[Stored records]
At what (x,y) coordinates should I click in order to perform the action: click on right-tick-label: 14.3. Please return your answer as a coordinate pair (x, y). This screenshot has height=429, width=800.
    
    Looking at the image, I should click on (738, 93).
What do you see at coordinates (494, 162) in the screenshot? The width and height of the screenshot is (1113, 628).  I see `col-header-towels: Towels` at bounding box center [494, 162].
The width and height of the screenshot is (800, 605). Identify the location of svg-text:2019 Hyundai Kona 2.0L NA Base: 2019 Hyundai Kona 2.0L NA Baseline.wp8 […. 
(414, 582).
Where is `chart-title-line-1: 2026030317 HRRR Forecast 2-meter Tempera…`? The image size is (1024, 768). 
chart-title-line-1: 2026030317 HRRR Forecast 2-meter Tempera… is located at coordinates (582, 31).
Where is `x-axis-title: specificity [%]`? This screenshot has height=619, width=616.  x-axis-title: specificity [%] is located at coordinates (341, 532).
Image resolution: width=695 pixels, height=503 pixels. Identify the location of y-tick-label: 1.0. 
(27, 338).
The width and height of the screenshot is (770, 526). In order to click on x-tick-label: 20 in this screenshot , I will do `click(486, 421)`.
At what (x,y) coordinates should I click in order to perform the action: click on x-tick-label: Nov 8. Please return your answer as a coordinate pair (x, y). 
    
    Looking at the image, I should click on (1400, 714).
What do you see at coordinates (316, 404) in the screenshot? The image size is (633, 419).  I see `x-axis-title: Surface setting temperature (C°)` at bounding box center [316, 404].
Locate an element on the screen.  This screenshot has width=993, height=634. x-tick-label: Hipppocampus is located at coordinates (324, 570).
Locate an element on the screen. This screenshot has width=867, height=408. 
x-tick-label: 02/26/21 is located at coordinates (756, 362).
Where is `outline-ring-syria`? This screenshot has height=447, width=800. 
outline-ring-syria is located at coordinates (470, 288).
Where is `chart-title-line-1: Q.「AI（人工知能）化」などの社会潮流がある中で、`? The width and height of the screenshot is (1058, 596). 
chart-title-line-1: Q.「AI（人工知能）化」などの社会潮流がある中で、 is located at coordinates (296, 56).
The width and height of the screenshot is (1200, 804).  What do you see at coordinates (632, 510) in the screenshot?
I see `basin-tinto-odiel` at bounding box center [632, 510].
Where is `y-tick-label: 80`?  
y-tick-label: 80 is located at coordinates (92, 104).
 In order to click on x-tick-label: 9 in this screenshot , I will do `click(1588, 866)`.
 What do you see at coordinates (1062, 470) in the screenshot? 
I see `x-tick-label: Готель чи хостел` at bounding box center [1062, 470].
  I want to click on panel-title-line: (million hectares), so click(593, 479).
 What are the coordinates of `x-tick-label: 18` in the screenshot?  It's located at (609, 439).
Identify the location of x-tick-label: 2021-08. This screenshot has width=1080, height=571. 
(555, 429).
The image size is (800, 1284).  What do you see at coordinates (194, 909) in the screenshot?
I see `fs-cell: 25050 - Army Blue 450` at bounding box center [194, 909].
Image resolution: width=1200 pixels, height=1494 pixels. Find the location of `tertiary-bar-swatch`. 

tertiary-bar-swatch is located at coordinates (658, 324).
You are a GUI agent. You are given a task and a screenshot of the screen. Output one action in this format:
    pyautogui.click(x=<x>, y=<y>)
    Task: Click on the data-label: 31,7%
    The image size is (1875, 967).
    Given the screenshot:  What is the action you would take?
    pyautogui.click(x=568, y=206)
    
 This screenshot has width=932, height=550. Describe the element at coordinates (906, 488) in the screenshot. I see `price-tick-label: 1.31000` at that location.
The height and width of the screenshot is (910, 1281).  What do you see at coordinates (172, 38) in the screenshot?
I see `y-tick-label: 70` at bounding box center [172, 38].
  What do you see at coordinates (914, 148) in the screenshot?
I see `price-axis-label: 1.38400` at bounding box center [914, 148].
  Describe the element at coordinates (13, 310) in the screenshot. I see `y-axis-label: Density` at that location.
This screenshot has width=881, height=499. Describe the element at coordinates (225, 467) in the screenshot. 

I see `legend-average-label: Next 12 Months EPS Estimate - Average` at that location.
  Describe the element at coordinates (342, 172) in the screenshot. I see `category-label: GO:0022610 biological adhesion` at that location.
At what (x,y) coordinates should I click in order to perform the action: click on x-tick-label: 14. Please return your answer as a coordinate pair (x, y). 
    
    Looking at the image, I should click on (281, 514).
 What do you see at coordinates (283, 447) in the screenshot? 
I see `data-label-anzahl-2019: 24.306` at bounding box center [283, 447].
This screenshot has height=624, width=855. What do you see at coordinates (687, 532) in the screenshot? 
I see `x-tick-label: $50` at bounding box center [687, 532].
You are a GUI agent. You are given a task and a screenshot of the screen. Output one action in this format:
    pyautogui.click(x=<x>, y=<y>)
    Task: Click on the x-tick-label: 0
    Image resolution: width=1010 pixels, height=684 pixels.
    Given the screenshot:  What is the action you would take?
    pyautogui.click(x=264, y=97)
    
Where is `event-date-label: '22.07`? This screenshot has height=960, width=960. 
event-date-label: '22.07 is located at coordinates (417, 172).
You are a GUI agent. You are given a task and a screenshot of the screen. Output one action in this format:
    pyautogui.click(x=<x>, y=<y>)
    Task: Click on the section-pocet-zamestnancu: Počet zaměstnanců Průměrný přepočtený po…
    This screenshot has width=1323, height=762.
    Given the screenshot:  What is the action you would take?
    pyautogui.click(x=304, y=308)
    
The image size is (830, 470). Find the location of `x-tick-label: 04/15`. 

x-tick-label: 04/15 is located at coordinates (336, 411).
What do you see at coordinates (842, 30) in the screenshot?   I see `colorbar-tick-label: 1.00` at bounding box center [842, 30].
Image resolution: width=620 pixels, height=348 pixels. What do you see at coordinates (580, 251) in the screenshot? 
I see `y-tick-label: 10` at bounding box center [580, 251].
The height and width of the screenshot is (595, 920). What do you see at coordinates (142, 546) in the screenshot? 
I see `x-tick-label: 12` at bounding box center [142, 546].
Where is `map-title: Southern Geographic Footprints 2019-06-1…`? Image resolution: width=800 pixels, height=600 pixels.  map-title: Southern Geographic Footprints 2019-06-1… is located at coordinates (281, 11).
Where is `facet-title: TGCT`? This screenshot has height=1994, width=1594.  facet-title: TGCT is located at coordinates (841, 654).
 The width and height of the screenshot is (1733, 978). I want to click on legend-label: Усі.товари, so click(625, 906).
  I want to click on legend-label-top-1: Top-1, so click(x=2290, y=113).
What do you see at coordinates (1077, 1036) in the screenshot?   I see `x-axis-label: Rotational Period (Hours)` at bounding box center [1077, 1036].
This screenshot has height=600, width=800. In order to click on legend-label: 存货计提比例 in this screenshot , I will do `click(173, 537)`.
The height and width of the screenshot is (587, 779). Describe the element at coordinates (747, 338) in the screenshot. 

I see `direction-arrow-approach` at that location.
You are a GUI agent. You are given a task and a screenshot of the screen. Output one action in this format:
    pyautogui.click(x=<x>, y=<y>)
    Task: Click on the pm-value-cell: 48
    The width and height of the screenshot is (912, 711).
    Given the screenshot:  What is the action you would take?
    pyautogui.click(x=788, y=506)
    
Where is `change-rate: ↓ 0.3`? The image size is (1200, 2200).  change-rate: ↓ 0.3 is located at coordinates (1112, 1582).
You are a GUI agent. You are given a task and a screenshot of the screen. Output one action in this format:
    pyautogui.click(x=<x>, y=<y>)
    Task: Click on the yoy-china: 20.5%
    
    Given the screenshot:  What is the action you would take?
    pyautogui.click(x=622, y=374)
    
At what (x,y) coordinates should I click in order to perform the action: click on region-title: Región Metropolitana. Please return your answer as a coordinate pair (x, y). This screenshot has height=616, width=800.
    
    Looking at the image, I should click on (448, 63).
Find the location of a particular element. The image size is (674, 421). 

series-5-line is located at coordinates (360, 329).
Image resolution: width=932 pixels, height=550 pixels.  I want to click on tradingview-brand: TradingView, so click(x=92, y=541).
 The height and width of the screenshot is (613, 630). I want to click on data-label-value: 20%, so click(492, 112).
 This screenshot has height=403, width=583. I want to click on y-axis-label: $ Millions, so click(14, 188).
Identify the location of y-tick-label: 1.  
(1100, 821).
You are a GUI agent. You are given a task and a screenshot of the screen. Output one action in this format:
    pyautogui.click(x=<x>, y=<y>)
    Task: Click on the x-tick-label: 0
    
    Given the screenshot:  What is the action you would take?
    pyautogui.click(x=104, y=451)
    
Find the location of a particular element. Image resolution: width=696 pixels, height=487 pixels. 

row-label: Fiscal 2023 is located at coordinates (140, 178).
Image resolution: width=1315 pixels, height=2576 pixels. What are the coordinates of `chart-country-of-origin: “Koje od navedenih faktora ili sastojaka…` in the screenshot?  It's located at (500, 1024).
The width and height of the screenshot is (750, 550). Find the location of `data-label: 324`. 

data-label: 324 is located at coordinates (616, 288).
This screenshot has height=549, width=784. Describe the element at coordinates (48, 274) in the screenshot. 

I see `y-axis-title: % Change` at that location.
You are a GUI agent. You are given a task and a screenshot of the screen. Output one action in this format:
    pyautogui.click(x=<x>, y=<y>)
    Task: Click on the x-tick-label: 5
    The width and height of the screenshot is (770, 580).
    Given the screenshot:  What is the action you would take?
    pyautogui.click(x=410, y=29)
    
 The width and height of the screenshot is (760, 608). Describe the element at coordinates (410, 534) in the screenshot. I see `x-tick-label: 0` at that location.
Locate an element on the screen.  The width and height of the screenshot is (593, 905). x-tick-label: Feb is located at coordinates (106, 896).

* Directive:
Please set down the records word for word, starting at the very beginning and ending with the line that contains "What do you see at coordinates (494, 162)", including that line.

* Exercise result:
At what (x,y) coordinates should I click in order to perform the action: click on right-tick-label: 14.3. Please return your answer as a coordinate pair (x, y). This screenshot has height=429, width=800.
    
    Looking at the image, I should click on (738, 93).
What do you see at coordinates (494, 162) in the screenshot? The width and height of the screenshot is (1113, 628).  I see `col-header-towels: Towels` at bounding box center [494, 162].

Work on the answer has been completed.